T.S. of Mature anther
Transverse section of mature anther reveals the presence of anther cavity surrounded by an anther wall. It is bilobed, each lobe having 2 theca (dithecous). A typical anther is tetrasporangiate. The T.S. of Mature anther is given in Figure 1.5.
1. Anther wall
The mature anther wall consists of the following layers a. Epidermis b. Endothecium c. Middle layers d. Tapetum.
a. Epidermis: It is single layered and protective in function. The cells undergo repeated anticlinal divisions to cope up with the rapidly enlarging internal tissues.
b. Endothecium: It is generally a single layer of radially elongated cells found below the epidermis. The inner tangential wall develops bands (sometimes radial walls also) of α cellulose (sometimes also slightly lignified). The cells are hygroscopic. In the anthers of aquatic plants, saprophytes, cleistogamous flowers and extreme parasites endothecial differentiation is absent. The cells along the junction of the two sporangia of an anther lobe lack these thickenings. This region is called stomium. This region along with the hygroscopic nature of endothecium helps in the dehiscence of anther at maturity.
c. Middle layers: Two to three layers of cells next to endothecium constitute middle layers. They are generally ephemeral. They disintegrate or get crushed during maturity.
d. Tapetum: It is the innermost layer of anther wall and attains its maximum development at the tetrad stage of microsporogenesis. It is derived partly from the peripheral wall layer and partly from the connective tissue of the anther lining the anther locule. Thus, the tapetum is dual in origin. It nourishes the developing sporogenous tissue, microspore mother cells and microspores. The cells of the tapetum may remain uninucleate or may contain more than one nucleus or the nucleus may become polyploid. It also contributes to the wall materials, sporopollenin, pollenkitt, tryphine and number of proteins that control incompatibility reaction .Tapetum also controls the fertility or sterility of the microspores or pollen grains.
There are two types of tapetum based on its behaviour. They are:
Secretory tapetum (parietal/glandular/ cellular): The tapetum retains the original position and cellular integrity and nourishes the developing microspores.
Invasive tapetum (periplasmodial): The cells loose their inner tangential and radial walls and the protoplast of all tapetal cells coalesces to form a periplasmodium.
Functions of Tapetum:
· It supplies nutrition to the developing microspores.

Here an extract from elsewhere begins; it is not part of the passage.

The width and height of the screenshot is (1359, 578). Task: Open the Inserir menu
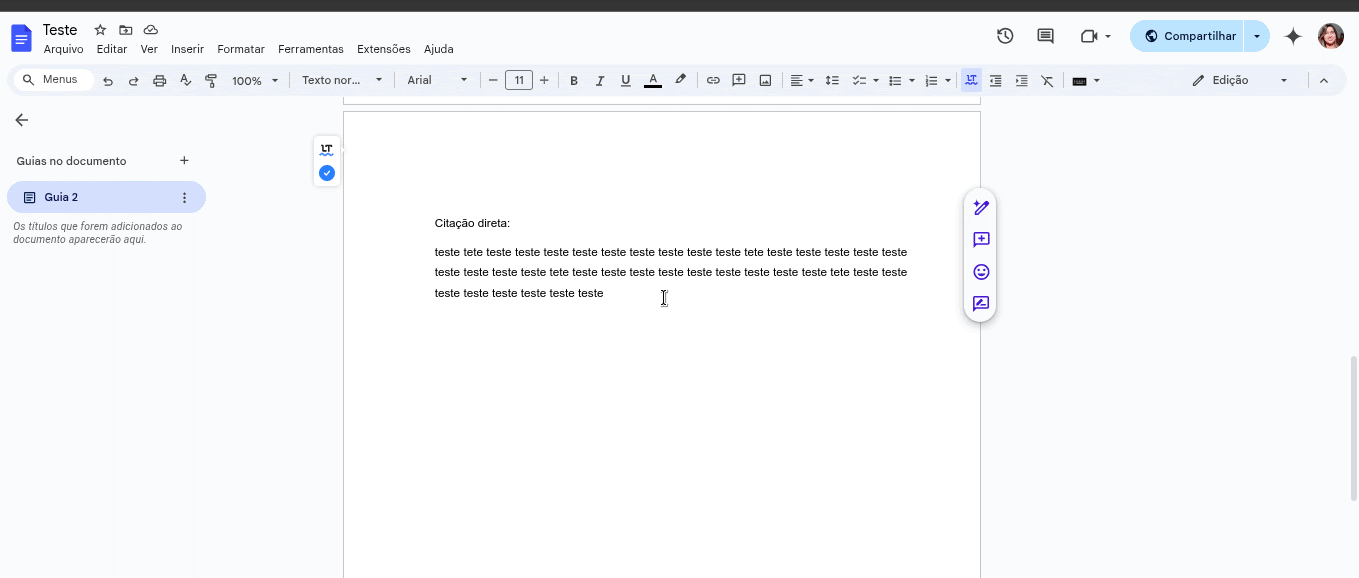pyautogui.click(x=187, y=48)
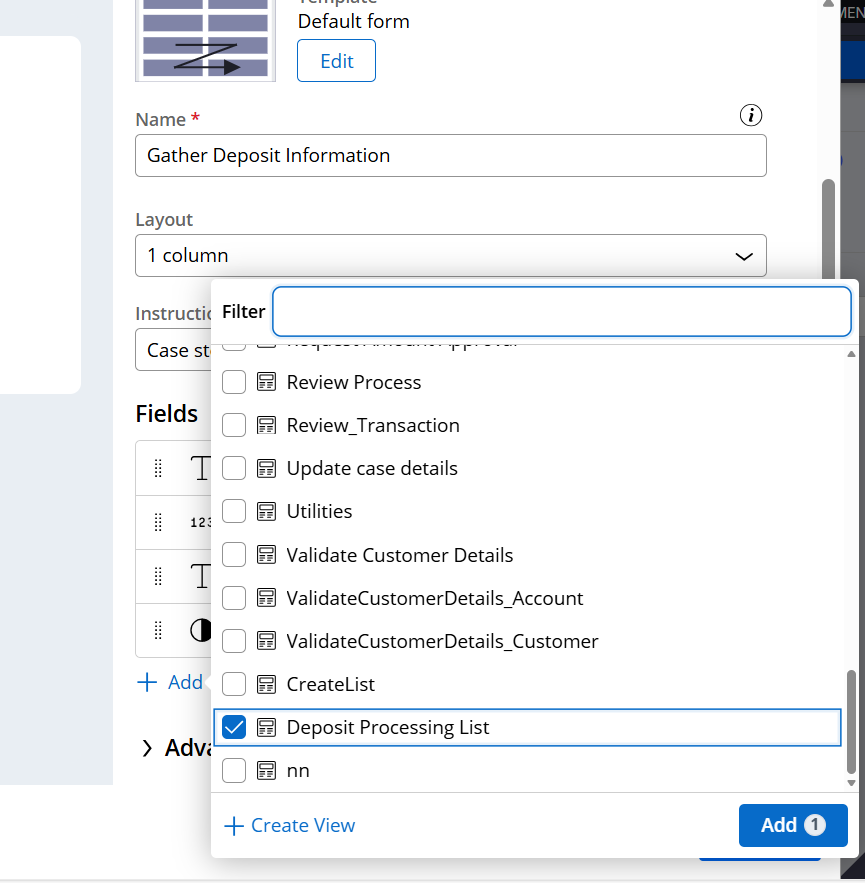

· It contributes sporopollenin through ubisch bodies thus plays an important role in pollen wall formation.
· The pollenkitt material is contributed by tapetal cells and is later transferred to the pollen surface.
Exine proteins responsible for ‘rejection reaction’ of the stigma are present in the cavities of the exine. These proteins are derived from tapetal cells.
2. Anther Cavity : The anther cavity is filled with microspores in young stages or with pollen grains at maturity. The meiotic division of microspore mother cells gives rise to microspores which are haploid in nature.
3. Connective: It is the column of sterile tissue surrounded by the anther lobe. It possesses vascular tissues. It also contributes to the inner tapetum.